Mar 2 2012

Just Who Is Being Dishonest?

Yesterday, I was snooping through the news feed on facebook when I read the status of a friend of mine which stated something along the lines of, “I hate it that people think they can steal music.” About a hundred or more comments followed, many, as is often the case on facebook, by the same three people waging an online argument on someone else’s page. With the public outcry over SOPA and PIPA, the internet has been overloaded with such arguments of late. Many posts key on one or the other side being, ‘dishonest’ in their positions or argument on the use of content on the Internet. For me, this is one of those arguments where it’s hard to figure out who is right. But it’s not hard to figure out who is full of crap.

People on the anti-downloading side are two types of people. First there are artists who often have little to fear from illegal downloading. Which is to say, most of the people who get ripped off on the internet tend to be really popular artists, ones that make a lot of money through legitimate sales of their music. But you rarely hear much from them. The folks I am talking about are usually artists that make their own music, don’t make any money doing it but feel they are making even LESS THAN NOTHING because of the wanton thievery that the Internet encourages.

The other type of regulate-the-interneters are people in the legitimate music and/or movie industry. These people are called, Rights Holders. There is a huge difference between a creator and a Rights Holder. Rights Holder’s are people that own copyrighted material, sometimes through creation but often through purchase,  contract, licensing or some other method. It’s these Rights Holders that are pissed off and are looking to control the way their property is being used. What is dishonest about their position is that they often invoke words like ‘creators’ and ‘artists’ when describing who kids are hurting when they listen to a song on youtube instead of heading to HMV to buy the CD. Let me be clear about something. No one at a record company gives a pony’s ass whether any creator, musician or writer, artist, whatever you want to call them makes a single penny. That’s really none of their business. That is neither a bad thing or a good thing, it’s an IS thing. Companies are beholden to their shareholders, they are not benevolent societies. They are in this business to make money, otherwise, they cannot exist. If they make more money and the artist makes less money, that’s a good thing in their world. That’s completely fine with me. Just don’t bullshit the public about what your true motives are.

In many instances, the rights holders claims are based on things that would make most fair people ponder. Disney makes movies based on stories in the public domain and then copyrights their new versions. Hundreds of blues and folk songs have been remade by rock bands who now have the copyright for those songs. A guy like Clyde Stubblefield who invented the drum beat for Funky Drummer, arguably the most sampled beat is history has never made a dime off of any of those uses. See, he is not the rights holder of that beat, the estate of James Brown and his record company are. No one gives a crap about Clyde Stubblefields rights as a creator. In this argument, he has no rights.
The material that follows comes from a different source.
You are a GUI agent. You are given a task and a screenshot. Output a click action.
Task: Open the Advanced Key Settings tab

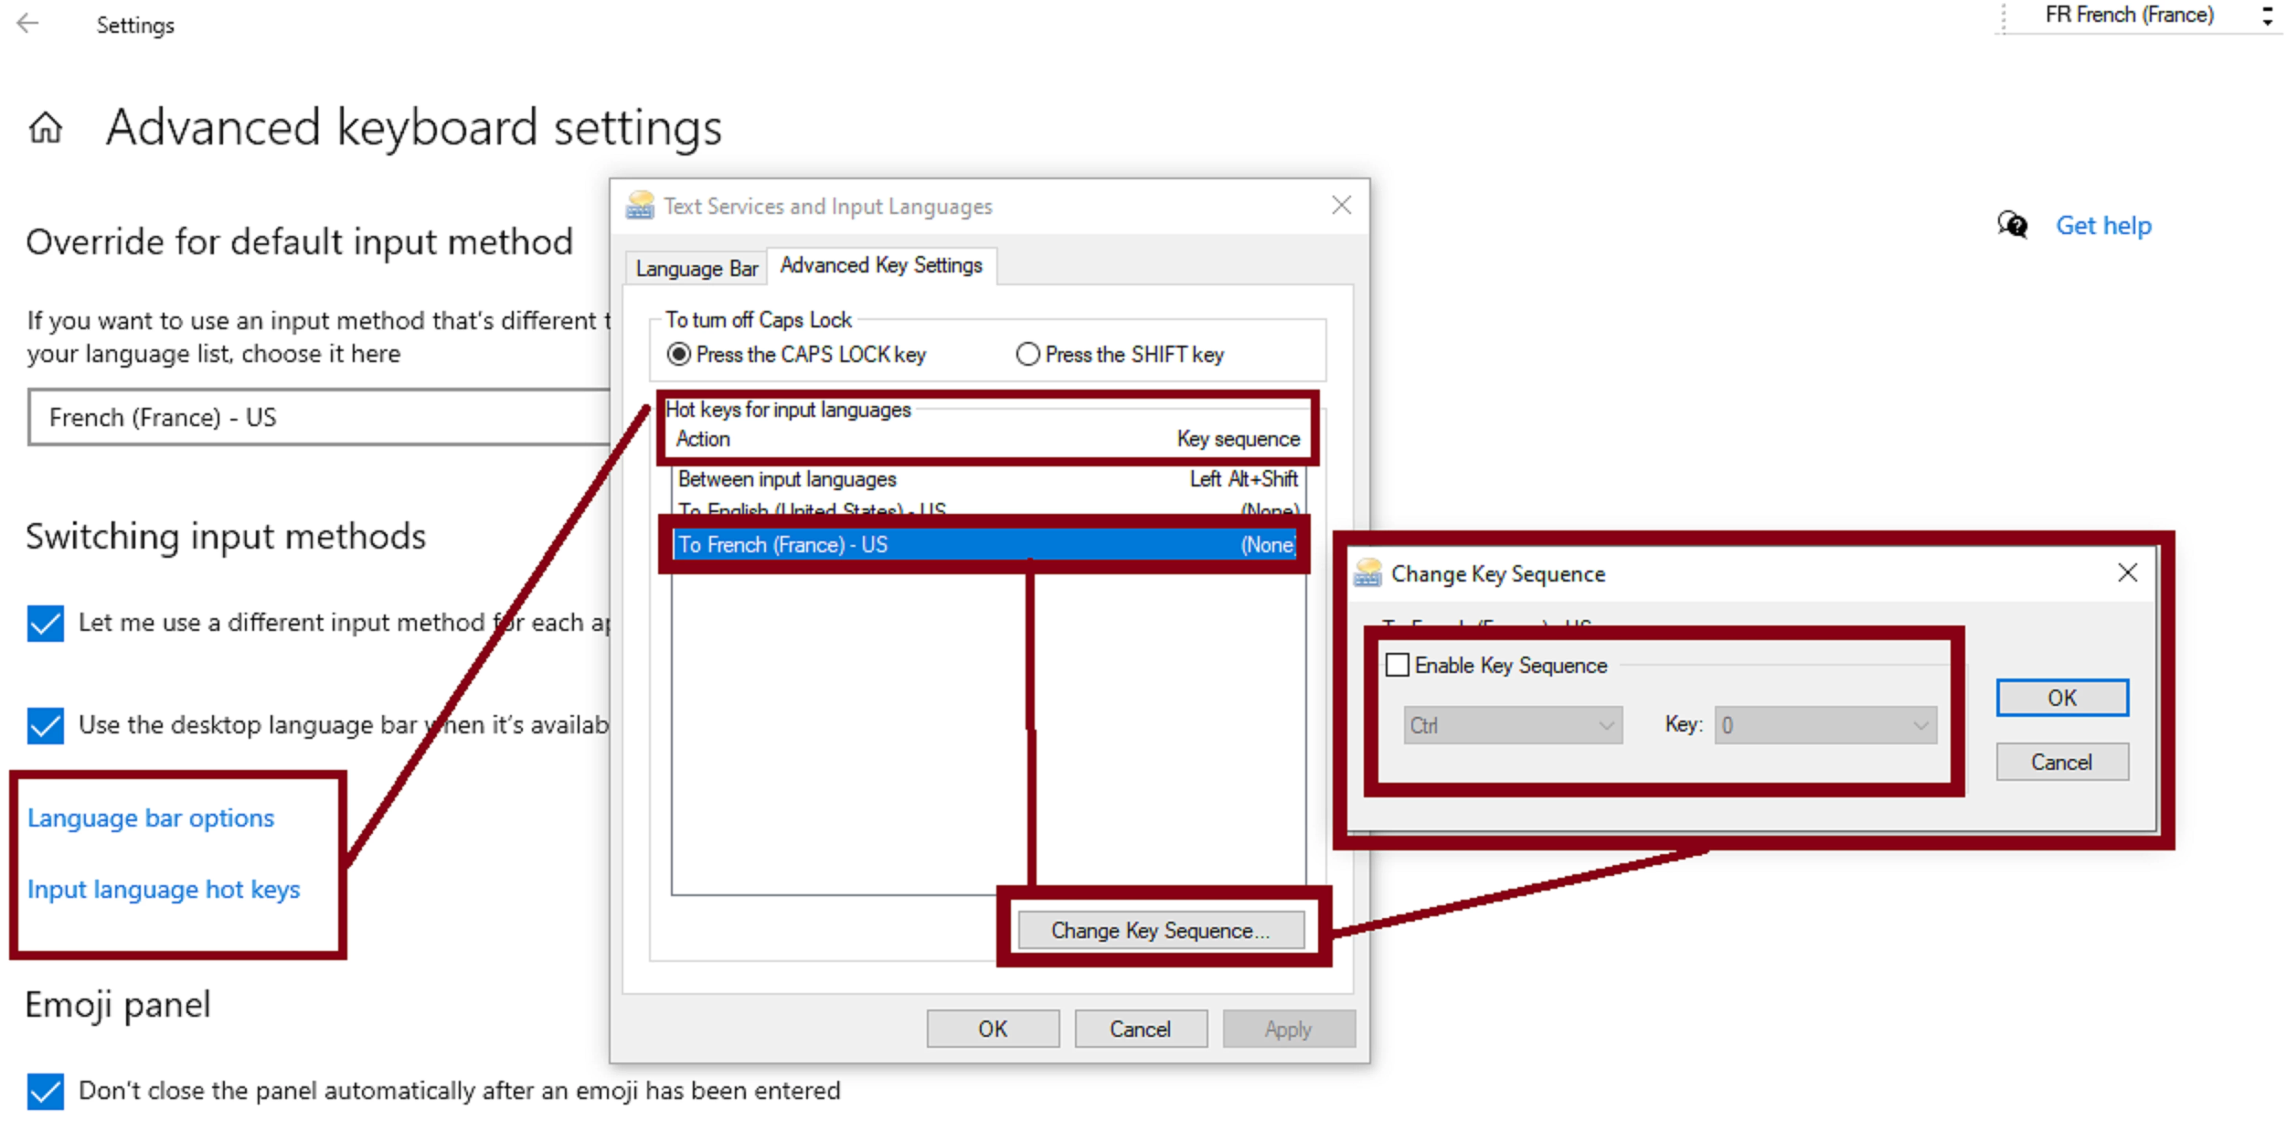[881, 266]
Furthermore, the music industry has taken great advantage of the internet when it has suited their purposes. They’ve pretty much given up on artist development, promotion and marketing since the bands can all do that themselves. Artists can shoot their own videos and upload them to Youtube, use facebook, Reverbnation, Soundcloud etc to spread the word about their band and their music. I often wonder if one of these draconian bills every passed would record companies hire back all the staff they laid off and start making 100.000 dollar videos again or would they say, “Oh, shit-we kind of had a good thing going there.”

In terms of the technologists, the other side in this argument, these people regularly show a complete and utter contempt for content providers. Their stance is that all writers, musicians, filmmakers etc should provide their content for free and the technologists and their websites should make all the money. These people feel that if someone interferes with them being able to make money off of free content that free speech is jeopardized.  (This is a complex argument, one for a lawyer not for someone like me). They also vilify the rights holders and say they are greedy and controlling when the fact is the technologists are worse. In their arrogance, what they don’t understand is that, without content, our computer screens are either blank, say ‘page not found’  or at best are sophisticated postal delivery systems. The world would turn to texting in order to communicate and the personal computer would go the way of the Betamax. There are probably 1000 people world-wide who give a crap about people who write code. There are billions of people who care about someone who writes a great song or great story or makes a hilarious video of their drunk Dad. THAT is the internet.

The saddest part of this debate is that it’s been going on for well over 10 years and we are no closer to a meaningful solution now than when Napster first appeared. I definitely don’t want to come off as some smug know it all because I really don’t know anything when it comes to this and i sure don’t have the answer. What I do know is that things can’t go back to the old rules and there certainly shouldn’t continue to be no rules. I do feel the terms of the debate need to change. Maybe we need someone more impartial to figure this out, someone who’s not directly connected to either camp. Who would that be?